Find each line in the items below that contains the word "column" and copy those lines.

**Stored items:**

☆ ☆ ☆ ☆ ☆ ☆ ☆

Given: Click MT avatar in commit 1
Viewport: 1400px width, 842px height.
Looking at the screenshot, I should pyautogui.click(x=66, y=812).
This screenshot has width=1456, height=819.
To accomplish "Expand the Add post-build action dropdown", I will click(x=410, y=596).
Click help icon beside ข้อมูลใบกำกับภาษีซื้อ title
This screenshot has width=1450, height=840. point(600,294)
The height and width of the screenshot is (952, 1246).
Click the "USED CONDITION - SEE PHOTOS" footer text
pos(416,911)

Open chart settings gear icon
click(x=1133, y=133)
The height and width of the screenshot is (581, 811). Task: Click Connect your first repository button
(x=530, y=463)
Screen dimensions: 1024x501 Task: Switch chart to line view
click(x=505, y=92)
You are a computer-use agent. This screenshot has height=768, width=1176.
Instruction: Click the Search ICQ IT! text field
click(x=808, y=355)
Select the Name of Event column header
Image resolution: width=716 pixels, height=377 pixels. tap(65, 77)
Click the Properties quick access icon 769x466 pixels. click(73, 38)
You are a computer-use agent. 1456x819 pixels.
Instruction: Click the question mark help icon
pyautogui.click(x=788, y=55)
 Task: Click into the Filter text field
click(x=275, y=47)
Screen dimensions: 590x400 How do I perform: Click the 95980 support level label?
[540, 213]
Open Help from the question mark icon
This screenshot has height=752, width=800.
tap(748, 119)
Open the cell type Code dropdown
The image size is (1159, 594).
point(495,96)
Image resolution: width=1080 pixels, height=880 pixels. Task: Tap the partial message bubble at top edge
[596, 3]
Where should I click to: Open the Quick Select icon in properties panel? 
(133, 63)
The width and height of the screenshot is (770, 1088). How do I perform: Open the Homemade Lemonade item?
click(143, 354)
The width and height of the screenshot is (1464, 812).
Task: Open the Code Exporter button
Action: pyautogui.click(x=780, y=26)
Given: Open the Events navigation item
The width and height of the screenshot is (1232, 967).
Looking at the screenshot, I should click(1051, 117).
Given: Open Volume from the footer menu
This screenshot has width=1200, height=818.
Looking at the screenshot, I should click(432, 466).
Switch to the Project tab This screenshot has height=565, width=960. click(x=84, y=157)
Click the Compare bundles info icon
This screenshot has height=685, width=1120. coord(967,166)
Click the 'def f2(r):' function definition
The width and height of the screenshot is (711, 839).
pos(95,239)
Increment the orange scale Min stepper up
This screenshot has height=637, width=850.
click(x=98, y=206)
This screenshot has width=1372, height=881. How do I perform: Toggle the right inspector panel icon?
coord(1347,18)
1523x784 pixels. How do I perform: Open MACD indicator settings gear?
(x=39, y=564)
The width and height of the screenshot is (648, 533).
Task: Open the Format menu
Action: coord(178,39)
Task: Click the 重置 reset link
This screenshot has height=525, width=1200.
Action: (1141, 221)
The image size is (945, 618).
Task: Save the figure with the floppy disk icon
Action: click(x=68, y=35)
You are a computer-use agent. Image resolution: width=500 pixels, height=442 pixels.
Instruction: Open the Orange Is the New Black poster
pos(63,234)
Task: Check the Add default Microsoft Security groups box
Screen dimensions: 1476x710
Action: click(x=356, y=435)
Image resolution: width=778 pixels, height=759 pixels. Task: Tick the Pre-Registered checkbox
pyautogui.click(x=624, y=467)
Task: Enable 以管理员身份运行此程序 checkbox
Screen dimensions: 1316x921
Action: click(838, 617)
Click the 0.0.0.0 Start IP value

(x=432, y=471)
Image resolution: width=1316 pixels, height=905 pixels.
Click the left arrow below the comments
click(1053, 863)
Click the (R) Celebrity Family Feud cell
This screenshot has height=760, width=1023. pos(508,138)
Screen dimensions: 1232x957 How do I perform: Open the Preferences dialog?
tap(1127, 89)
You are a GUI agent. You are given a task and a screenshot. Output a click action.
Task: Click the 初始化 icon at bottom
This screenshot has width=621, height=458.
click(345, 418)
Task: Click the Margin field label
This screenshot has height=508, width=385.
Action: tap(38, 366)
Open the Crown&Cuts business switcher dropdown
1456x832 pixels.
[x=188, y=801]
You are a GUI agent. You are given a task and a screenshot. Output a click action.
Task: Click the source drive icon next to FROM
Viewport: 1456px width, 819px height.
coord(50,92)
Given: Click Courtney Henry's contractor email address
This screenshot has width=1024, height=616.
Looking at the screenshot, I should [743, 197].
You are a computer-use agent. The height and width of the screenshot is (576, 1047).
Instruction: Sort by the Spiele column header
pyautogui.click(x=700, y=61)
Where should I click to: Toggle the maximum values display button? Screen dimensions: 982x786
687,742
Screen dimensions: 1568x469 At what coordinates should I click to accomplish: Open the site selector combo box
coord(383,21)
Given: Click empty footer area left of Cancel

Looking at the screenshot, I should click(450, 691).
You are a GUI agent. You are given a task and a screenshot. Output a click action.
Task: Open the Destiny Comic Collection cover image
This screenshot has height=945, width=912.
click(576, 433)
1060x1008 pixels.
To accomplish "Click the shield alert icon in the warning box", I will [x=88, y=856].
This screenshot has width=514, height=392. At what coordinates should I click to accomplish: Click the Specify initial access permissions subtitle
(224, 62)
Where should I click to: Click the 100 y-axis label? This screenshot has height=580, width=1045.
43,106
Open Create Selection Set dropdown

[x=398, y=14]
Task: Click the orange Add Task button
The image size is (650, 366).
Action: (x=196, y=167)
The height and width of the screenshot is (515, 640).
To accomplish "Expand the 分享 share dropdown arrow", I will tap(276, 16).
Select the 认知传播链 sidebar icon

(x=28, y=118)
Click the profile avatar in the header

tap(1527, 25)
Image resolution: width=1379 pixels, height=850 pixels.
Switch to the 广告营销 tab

☆ ☆ ☆ ☆ ☆ ☆ ☆

**Full solution:**
Select the Name of Event column header
Instruction: Sort by the Spiele column header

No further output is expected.